• WRITTEN REQUEST 1
Count the lines of the records below that contain the string "batch", with case counting, and give only that number.

• PROVIDED TEXT
Files are open and closed properly, buffer also have some default size, so the code is very simple to use (more details http://alexeypetrushin.github.com/vfs ).
Basically by implementing just those two methods You get ability to stream from any stream into any stream (fs, s3, sftp, ...).

I tried to do something similar with asynchronous streams.

Mark Hahn

unread,
Oct 13, 2012, 8:16:44 PM10/13/12
to nod...@googlegroups.com
There is no 'data' event.  There is a read() method, and a 'readable' event.  You call read() until it returns null, and then wait for a readable event to tell you it's time to read() more.

So, if we want to pump it at max rate we would run a tight loop to read and write in the beginning and then on every readable event?   It seems like more work and a lot messier compared to the old data event scheme.


--

Nathan Rajlich

unread,
Oct 13, 2012, 8:19:57 PM10/13/12
to nod...@googlegroups.com
Mark, to pump at max rate you'd use .pipe().

Mark Hahn

unread,
Oct 13, 2012, 8:25:50 PM10/13/12
to nod...@googlegroups.com
But pipe only works if the writes are to another stream.  If they are to a db driver or something without pipe support then I have to do my own reads.  Or am I missing something here?

Isaac Schlueter

unread,
Oct 13, 2012, 8:31:51 PM10/13/12
to nod...@googlegroups.com
Mark,

Well... yes. If you want to siphon out the data as fast as possible,
and it's not going to a writable stream interface of some sort, then
you have to read() in a tight loop on every readable event. That's
actually not much different than the 'data' event scheme.

Note that if you attach a 'data' event handler, then it'll do this for
you. The backwards-compatible API is exactly the one you're used to.

Collected data
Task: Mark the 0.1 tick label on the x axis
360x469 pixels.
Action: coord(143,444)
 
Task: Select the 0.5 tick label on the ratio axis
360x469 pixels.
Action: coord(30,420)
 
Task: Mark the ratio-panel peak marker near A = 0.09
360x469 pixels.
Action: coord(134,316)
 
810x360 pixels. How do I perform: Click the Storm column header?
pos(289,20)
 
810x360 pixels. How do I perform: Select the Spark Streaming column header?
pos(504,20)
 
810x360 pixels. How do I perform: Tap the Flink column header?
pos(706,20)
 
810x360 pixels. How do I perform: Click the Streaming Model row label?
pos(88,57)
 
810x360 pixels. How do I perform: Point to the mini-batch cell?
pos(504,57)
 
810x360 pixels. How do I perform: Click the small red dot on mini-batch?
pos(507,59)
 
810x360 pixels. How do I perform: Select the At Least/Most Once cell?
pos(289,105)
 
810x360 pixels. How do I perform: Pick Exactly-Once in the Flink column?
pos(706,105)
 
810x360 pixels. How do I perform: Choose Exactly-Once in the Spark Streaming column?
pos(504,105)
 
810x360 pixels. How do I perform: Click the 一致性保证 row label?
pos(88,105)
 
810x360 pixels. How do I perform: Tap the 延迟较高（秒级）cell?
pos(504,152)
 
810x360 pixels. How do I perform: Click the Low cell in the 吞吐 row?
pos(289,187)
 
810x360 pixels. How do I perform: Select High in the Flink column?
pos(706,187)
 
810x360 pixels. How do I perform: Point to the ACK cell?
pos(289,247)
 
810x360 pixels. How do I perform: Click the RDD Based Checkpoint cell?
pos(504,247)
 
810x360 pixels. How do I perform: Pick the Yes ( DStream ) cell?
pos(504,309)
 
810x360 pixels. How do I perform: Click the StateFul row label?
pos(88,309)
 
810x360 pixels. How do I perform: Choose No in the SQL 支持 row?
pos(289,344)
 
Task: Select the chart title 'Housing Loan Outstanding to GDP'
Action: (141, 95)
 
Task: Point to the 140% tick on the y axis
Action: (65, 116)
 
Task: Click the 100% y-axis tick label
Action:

• WRITTEN REQUEST 2
Echo the stretch of the Node streams thread above from "Basically by implementing" through "with asynchronous streams.".

• FULL OUTPUT 1
2

• FULL OUTPUT 2
Basically by implementing just those two methods You get ability to stream from any stream into any stream (fs, s3, sftp, ...).

I tried to do something similar with asynchronous streams.